In a joint communique, Russia and China have formally placed national sovereignty before human rights. Their decision to do so marks a major step backwards from the advances of democracy which had marked the past decade. Russia, the largest country on earth, and China, the most populous, have between them placed the rights of their citizens - and of foreign citizens living in their countries - at a level lower than that acceptable in the civilised international community. As the European Council agreed in Helsinki yesterday: "The fight against terrorism cannot, under any circumstances, warrant the destruction of cities, nor that they be emptied of their inhabitants, nor that a whole population be considered as terrorist."
China is still, nominally at least, a communist State. The dictatorship of the proletariat in that country overrides the rights of the individual citizen. Russia, on the other hand, has pretensions towards democracy and a place in the civilised order of things. It is technically no longer a communist country although the character of its leader, Mr Boris Yeltsin, was formed by the party in which he rose to membership of the politburo. His statement that Russia would dictate to the world due to its nuclear arsenal was both frightening and pathetic. It was frightening in that the words were spoken as Russian forces threatened to exterminate the elderly and infirm residents of Grozny if they did not get out of the way of advancing troops. Subsequent claims, none of them from Mr Yeltsin incidentally, that western countries had misread the meaning of leaflets dropped on Grozny, simply do not stand up to scrutiny.
The suggestion that human rights constitute an "internal matter" has been used many times in the past by countries which have been under severe pressure from international opinion. It is not all that long ago that the government of the United Kingdom used the "internal matter" formula to stave off criticism of its actions in Northern Ireland. But the British government has now moved well beyond the narrow strictures of that outmoded principle. Negotiation in Northern Ireland has been more fruitful than attempts at dominance. There may be a lesson in this for Russia with respect to its relations with minority nationalities within its multi-ethnic State. In the meantime, however, the concept that "might is right" appears to have gained prominence over more subtle, but in the long term more effective, principles in the minds of the Russian and Chinese leaders.
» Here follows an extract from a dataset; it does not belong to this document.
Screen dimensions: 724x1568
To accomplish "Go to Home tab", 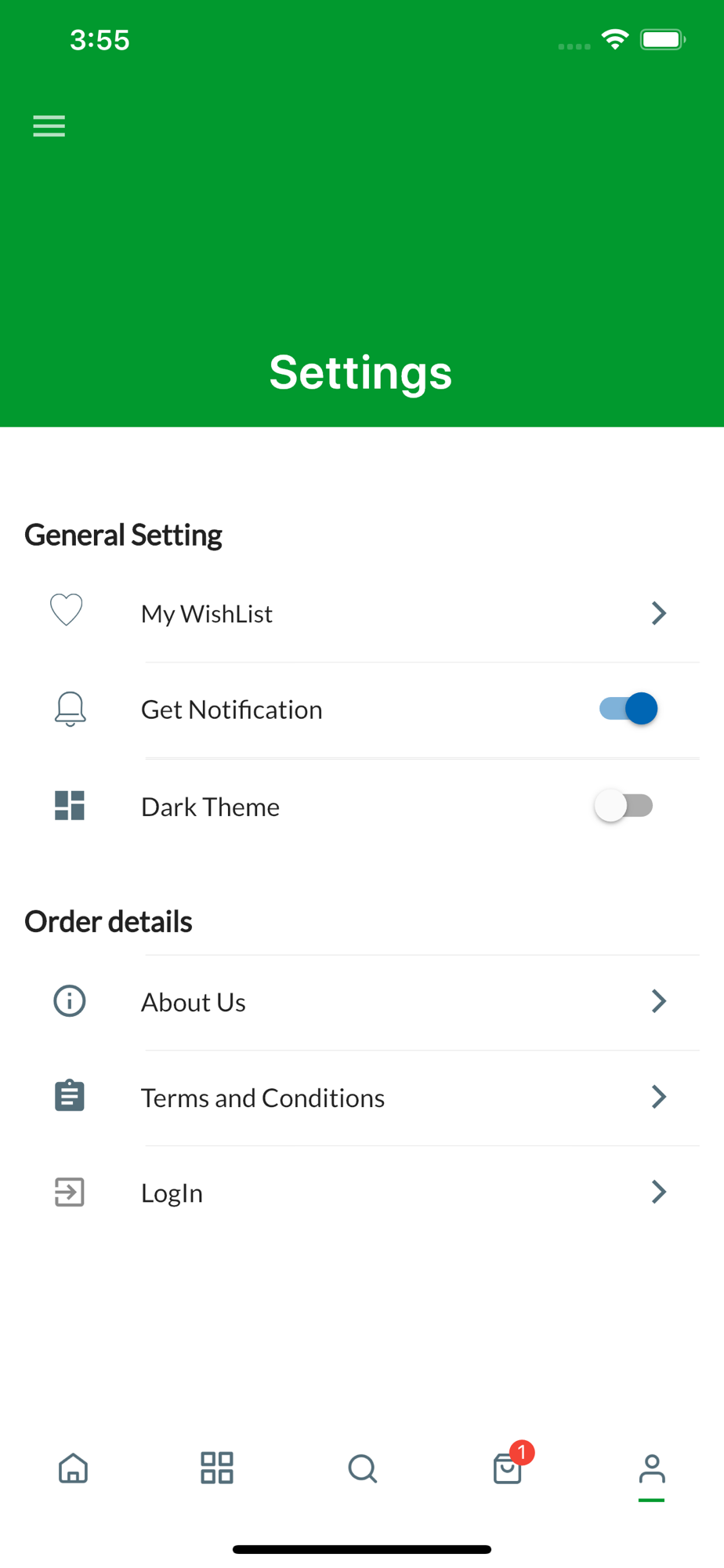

But the might wielded by Russia and China may be, to use a Chinese analogy, something of a paper tiger.
Both countries are nuclear powers. At first sight, an alliance between the two appears to pose a major threat. But China's economic strength binds it to the rest of the world with whom it trades. If it were placed in a position in which it had to choose between Russia and its western trading partners there is little doubt that China would choose the latter.